» Record excerpts
+ + +

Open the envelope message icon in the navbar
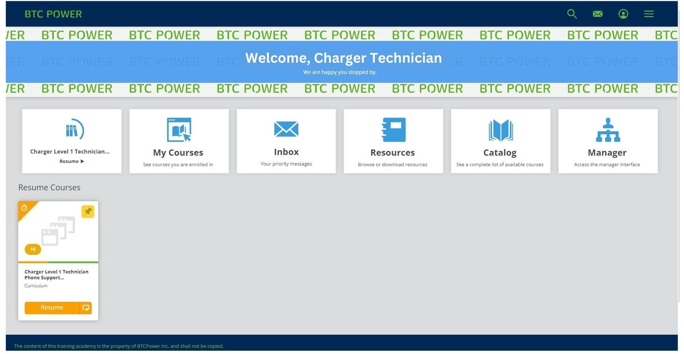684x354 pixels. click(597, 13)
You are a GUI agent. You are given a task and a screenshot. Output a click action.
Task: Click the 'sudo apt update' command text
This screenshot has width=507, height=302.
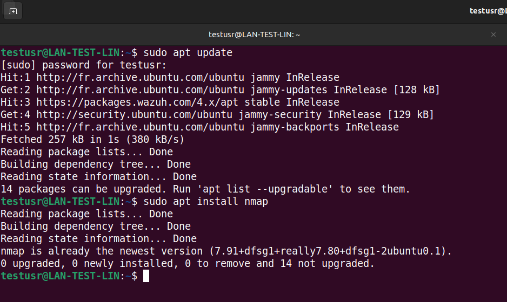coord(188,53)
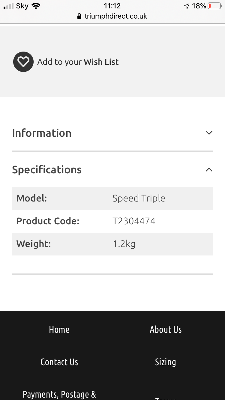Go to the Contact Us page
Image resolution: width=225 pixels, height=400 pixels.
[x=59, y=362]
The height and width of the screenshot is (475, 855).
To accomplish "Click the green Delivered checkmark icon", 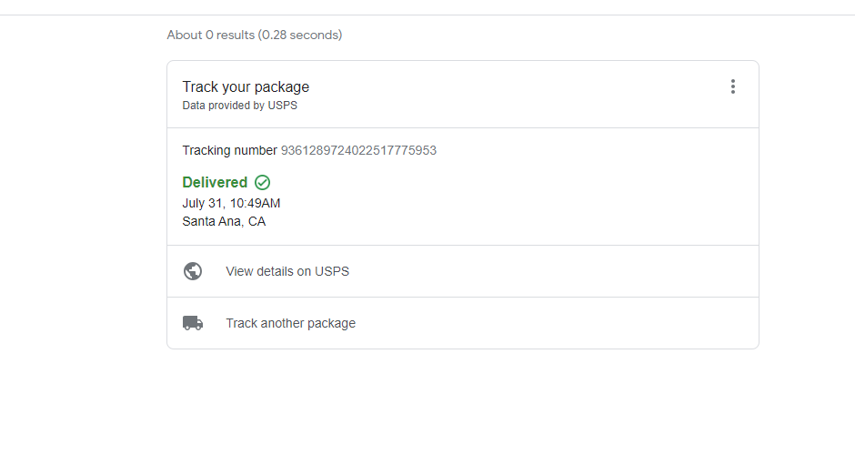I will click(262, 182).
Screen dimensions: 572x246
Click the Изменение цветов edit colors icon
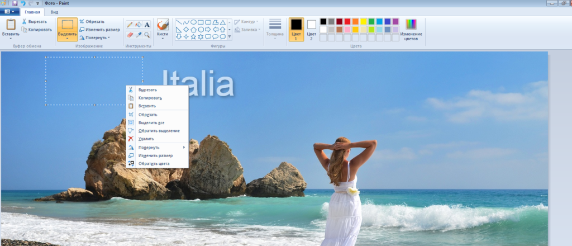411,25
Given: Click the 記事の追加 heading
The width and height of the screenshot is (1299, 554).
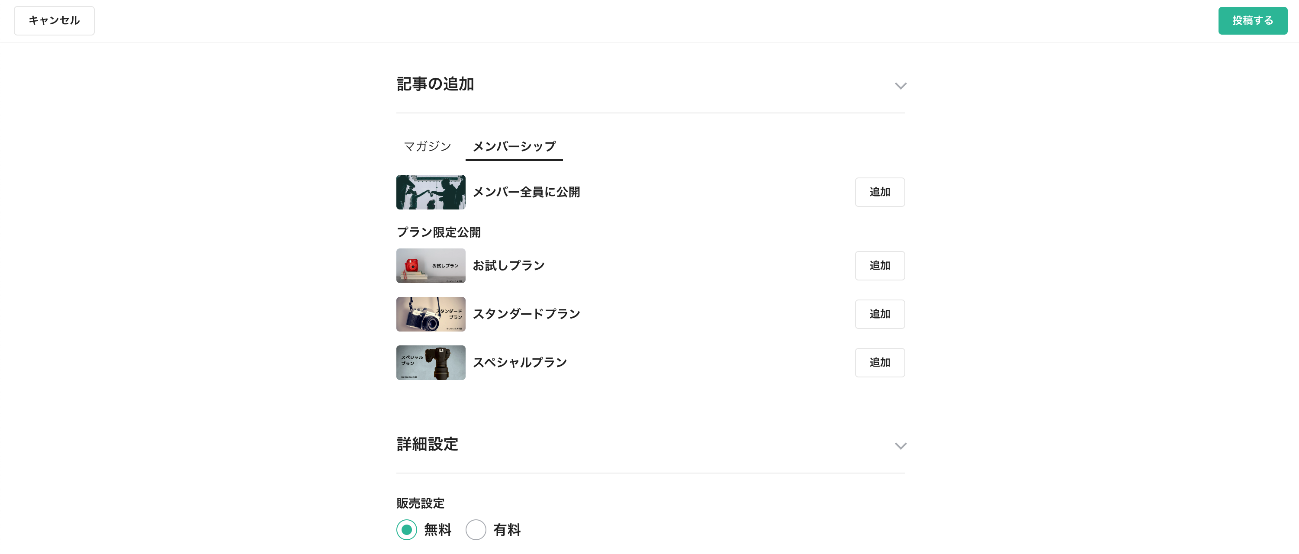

+ + +

» Set exercise
Convert everything from the line containing "Screen dimensions: 572x246" down through the end of the records into a numbered list, omitting blank lines and leaving out the pictures.

» Result
1. Screen dimensions: 572x246
2. Click the Изменение цветов edit colors icon
3. 411,25
4. Given: Click the 記事の追加 heading
5. The width and height of the screenshot is (1299, 554).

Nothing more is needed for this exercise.